Following the slight change in tone in American public opinion, following the destruction of the Associated Press newsroom in Gaza, the New York Times this week highlighted what it called “The New Arab Street: Online , global and growing “.
He spoke positively of “voices on social networks”, citing Instagram and Twitter. But it is not that simple.
Qatar’s Al Jazeera first drew attention two weeks ago, reporting that Instagram’s mentions of the Sheikh Jarrah neighborhood in Jerusalem, where Palestinians had lost their homes, resulted in the suspension of publications and profiles or less sharing.
The platform replied to the channel that it was a “technical problem” and its managing director, Adam Mosseri, tweeted after the “bug” was fixed.

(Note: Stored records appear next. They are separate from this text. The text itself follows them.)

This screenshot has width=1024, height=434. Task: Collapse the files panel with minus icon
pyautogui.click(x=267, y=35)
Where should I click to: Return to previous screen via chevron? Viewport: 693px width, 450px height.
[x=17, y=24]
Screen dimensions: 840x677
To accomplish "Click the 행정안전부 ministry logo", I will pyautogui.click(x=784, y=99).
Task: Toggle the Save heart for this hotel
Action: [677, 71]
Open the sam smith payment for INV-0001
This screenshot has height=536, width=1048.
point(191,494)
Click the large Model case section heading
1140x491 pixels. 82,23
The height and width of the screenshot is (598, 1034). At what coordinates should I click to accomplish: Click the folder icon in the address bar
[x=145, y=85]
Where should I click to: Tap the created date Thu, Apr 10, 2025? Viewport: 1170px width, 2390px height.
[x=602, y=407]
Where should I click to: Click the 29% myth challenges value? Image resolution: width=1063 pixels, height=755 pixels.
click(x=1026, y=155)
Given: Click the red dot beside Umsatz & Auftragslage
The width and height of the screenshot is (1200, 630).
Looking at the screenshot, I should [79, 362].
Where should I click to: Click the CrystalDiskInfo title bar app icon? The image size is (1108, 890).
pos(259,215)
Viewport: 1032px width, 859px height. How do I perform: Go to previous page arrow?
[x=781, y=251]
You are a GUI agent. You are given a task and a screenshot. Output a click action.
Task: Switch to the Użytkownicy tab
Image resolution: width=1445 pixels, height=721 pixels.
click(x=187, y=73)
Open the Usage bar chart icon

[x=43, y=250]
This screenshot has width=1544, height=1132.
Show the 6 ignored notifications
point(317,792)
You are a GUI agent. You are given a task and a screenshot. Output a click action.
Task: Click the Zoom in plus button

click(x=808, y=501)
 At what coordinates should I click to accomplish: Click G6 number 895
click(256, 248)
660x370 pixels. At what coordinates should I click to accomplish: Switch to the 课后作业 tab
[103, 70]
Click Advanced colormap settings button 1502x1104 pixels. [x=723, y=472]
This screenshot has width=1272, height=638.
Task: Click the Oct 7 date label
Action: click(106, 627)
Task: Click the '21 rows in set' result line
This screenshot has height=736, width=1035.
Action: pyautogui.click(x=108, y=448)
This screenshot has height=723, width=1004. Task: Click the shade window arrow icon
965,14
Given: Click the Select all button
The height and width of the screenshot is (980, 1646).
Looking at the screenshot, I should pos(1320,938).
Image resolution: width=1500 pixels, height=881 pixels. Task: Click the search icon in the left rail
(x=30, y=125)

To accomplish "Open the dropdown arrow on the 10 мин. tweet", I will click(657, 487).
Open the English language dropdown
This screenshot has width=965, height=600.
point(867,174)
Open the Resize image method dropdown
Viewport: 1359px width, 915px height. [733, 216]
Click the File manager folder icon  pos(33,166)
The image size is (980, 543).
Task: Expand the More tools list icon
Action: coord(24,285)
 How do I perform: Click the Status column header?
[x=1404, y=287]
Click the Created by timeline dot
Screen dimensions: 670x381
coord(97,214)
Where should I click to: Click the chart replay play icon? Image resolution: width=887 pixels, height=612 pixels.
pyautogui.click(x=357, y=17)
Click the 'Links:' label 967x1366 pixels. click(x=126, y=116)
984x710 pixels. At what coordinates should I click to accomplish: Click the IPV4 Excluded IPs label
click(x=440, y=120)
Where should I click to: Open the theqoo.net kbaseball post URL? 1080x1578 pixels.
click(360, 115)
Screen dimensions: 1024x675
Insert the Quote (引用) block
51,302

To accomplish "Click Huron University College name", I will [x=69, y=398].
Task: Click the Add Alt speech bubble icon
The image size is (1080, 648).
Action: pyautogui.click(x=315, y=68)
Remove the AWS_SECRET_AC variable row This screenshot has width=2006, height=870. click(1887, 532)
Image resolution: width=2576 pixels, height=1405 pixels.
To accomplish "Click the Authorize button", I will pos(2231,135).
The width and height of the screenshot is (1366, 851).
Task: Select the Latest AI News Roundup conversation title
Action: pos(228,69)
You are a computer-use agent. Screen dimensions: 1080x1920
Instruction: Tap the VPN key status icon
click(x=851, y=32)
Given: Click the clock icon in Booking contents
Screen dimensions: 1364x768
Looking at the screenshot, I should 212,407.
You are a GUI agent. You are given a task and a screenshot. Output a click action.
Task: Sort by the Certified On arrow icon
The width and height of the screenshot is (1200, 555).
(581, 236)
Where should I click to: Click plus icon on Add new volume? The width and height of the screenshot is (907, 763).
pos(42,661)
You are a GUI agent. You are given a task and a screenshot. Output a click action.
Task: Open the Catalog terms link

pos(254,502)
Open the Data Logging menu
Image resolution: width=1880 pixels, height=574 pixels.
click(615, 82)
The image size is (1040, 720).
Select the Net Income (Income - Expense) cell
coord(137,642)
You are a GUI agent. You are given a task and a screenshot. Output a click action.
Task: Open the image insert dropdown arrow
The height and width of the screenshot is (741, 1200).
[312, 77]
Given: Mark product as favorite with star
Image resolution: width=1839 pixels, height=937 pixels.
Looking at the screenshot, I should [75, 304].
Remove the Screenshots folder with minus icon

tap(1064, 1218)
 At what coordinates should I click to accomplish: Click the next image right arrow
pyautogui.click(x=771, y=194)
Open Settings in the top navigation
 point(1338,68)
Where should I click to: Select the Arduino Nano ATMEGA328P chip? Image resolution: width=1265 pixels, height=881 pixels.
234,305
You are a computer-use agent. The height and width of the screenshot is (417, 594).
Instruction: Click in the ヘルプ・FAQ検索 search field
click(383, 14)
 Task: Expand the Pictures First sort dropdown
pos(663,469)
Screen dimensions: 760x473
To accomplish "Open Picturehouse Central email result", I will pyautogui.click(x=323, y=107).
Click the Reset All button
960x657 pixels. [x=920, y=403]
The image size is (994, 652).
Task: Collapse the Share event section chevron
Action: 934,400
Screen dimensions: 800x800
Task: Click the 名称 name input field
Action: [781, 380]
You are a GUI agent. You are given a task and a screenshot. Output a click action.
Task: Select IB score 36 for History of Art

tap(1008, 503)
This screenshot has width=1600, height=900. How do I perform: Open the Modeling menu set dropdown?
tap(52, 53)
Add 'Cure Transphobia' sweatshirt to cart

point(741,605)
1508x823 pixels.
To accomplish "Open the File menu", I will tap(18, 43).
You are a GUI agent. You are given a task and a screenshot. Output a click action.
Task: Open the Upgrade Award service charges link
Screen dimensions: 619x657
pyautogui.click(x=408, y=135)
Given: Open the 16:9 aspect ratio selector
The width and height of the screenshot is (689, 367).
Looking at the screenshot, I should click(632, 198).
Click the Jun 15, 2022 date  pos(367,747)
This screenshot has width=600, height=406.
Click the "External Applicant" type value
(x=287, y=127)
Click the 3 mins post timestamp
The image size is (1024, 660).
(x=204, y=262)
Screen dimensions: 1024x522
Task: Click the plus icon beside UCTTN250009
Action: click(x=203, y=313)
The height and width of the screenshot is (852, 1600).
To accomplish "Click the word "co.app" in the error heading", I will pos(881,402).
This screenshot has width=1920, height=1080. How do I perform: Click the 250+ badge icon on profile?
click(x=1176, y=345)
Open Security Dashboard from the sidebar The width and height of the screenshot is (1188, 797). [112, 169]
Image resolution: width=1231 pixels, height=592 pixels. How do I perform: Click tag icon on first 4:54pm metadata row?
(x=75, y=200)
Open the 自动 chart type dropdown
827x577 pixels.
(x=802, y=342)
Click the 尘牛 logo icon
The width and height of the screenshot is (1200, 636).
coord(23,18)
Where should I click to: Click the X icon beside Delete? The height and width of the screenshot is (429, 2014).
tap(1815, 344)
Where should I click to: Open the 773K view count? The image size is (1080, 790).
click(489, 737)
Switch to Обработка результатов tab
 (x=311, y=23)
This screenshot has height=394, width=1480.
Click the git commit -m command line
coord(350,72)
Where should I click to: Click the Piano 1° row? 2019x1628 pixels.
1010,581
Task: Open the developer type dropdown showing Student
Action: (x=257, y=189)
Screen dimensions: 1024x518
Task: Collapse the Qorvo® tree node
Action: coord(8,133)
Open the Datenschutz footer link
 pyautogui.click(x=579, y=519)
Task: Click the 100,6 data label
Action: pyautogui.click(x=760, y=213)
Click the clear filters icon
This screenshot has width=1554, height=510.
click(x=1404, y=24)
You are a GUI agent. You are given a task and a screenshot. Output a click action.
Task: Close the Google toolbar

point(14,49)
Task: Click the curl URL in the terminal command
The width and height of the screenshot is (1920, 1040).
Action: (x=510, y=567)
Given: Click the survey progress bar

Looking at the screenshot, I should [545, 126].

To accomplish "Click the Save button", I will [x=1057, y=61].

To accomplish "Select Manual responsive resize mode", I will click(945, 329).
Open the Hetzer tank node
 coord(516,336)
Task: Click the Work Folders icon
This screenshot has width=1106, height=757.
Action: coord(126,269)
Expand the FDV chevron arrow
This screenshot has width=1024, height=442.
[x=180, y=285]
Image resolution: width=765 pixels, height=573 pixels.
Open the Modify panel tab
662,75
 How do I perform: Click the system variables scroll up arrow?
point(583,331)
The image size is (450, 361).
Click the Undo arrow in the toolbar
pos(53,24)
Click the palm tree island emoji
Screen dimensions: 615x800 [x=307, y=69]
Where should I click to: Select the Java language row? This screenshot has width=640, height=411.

But the US site BuzzFeed then added that the Facebook and Instagram mentions of the Al Aqsa mosque, the target of violence, were associated with “a terrorist organization” by the platform’s algorithm, leading to the deletion.
Again, the problem was credited with an “error” and would have been corrected.
Almost at the same time, the Canada-U.S. Vice reported that the profile of U.S.-Palestinian journalist Mariam Barghouti, who was covering protests against violence in Sheikh Jarrah and Al Aqsa via Twitter, had been deleted by the platform.
Again, according to a Twitter spokesperson heard on the site, it was “an error” and the cancellation “has been rescinded.”
The series of “bugs” caught the attention of media sites like Columbia Journalism Review and the NYT itself – this in a note online with Facebook’s apologies for what the newspaper called a “misunderstanding”: “We understand. the vital importance of Al Aqsa to Palestinians and the Muslim community around the world ”.
Al Jazeera has also followed the issue and this week heard Marwa Fatafta, a Berlin-based Palestinian writer from Access Now, say that it was not a new problem: “But I had never seen anything of this magnitude. They are actively suppressing it ”.
From the NYT’s “new Arab street” to the accumulation of complaints, everyone is focusing on American social media platforms, but the novelty this time around is that the Chinese have also been involved.
Starting with Zoom, which is based in California and whose founder was naturalized American, but which is still treated by American politicians as a “Chinese entity” and a security risk. An article in Al Jazeera listed instances in which the platform allegedly blocked broadcasts in favor of Palestinians.
More importantly, TikTok, now a larger network than Instagram and the target of increasing pressure for control, was called in for a conversation on the 13th with Israeli Defense Minister General Benny Gantz as the reported among others the Israeli National and American Politico.
Via Zoom, three TikTok executives participated. “Gantz urged them to remove content that incites violence or spreads disinformation and stressed the importance of responding quickly to calls from government cyber offices,” National reported.
Politico heard from the Chinese platform that “is already removing content in the region that violates its policies against violence, hate speech and hate behavior.” Here and there Palestinian tweets confirmed.